## Data for this task:
= Beginning of Section =

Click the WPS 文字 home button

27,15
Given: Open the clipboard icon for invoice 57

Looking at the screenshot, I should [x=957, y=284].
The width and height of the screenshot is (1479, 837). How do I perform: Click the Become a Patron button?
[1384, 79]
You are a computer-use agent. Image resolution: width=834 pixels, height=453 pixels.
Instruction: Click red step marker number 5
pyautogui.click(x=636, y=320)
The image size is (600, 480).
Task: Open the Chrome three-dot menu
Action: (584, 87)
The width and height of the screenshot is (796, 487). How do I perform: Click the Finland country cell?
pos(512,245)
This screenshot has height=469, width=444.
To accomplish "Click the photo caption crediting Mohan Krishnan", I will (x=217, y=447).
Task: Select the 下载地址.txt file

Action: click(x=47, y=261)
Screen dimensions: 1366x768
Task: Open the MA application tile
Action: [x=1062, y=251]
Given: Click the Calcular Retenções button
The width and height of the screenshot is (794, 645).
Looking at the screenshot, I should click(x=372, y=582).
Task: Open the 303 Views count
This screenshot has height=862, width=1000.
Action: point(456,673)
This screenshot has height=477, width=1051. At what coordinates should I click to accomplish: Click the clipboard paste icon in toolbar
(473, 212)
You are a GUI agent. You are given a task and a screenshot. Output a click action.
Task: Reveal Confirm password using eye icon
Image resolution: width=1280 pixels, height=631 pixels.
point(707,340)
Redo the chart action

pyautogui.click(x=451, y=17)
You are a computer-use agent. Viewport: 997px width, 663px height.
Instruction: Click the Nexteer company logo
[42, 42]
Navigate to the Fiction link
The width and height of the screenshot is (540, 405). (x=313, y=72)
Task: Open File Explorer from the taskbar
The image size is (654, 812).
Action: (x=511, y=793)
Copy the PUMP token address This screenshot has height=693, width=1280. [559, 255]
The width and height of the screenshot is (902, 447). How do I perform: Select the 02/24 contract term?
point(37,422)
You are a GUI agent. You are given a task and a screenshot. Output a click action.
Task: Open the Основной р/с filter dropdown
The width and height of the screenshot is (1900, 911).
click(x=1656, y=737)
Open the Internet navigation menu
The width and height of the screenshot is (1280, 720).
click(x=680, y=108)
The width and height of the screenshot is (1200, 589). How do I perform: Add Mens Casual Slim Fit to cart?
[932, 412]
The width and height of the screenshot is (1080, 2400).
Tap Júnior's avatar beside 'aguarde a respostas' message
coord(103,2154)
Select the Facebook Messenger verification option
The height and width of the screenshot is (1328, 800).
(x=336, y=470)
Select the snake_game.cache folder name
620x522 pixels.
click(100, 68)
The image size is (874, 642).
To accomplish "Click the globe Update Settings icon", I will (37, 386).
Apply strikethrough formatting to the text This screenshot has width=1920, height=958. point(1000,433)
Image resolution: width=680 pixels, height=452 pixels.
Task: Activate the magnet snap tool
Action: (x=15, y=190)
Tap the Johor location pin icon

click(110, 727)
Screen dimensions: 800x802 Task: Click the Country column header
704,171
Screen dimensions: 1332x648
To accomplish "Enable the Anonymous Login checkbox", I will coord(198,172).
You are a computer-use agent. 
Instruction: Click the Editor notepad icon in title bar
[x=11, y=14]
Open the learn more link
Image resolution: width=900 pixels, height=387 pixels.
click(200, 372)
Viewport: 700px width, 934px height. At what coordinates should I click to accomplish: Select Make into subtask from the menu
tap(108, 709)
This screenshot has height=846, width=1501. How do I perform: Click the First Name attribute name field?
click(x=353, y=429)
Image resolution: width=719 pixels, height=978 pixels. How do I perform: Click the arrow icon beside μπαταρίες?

= End of Section =

Retype, in the same exact form, the lines of the material above from the line holding "The width and height of the screenshot is (794, 645)." through the line holding "Task: Open the Основной р/с filter dropdown".

## Answer to the problem:
The width and height of the screenshot is (794, 645).
Looking at the screenshot, I should click(x=372, y=582).
Task: Open the 303 Views count
This screenshot has height=862, width=1000.
Action: point(456,673)
This screenshot has height=477, width=1051. At what coordinates should I click to accomplish: Click the clipboard paste icon in toolbar
(473, 212)
You are a GUI agent. You are given a task and a screenshot. Output a click action.
Task: Reveal Confirm password using eye icon
Image resolution: width=1280 pixels, height=631 pixels.
point(707,340)
Redo the chart action

pyautogui.click(x=451, y=17)
You are a computer-use agent. Viewport: 997px width, 663px height.
Instruction: Click the Nexteer company logo
[42, 42]
Navigate to the Fiction link
The width and height of the screenshot is (540, 405). (x=313, y=72)
Task: Open File Explorer from the taskbar
The image size is (654, 812).
Action: (x=511, y=793)
Copy the PUMP token address This screenshot has height=693, width=1280. [559, 255]
The width and height of the screenshot is (902, 447). How do I perform: Select the 02/24 contract term?
point(37,422)
You are a GUI agent. You are given a task and a screenshot. Output a click action.
Task: Open the Основной р/с filter dropdown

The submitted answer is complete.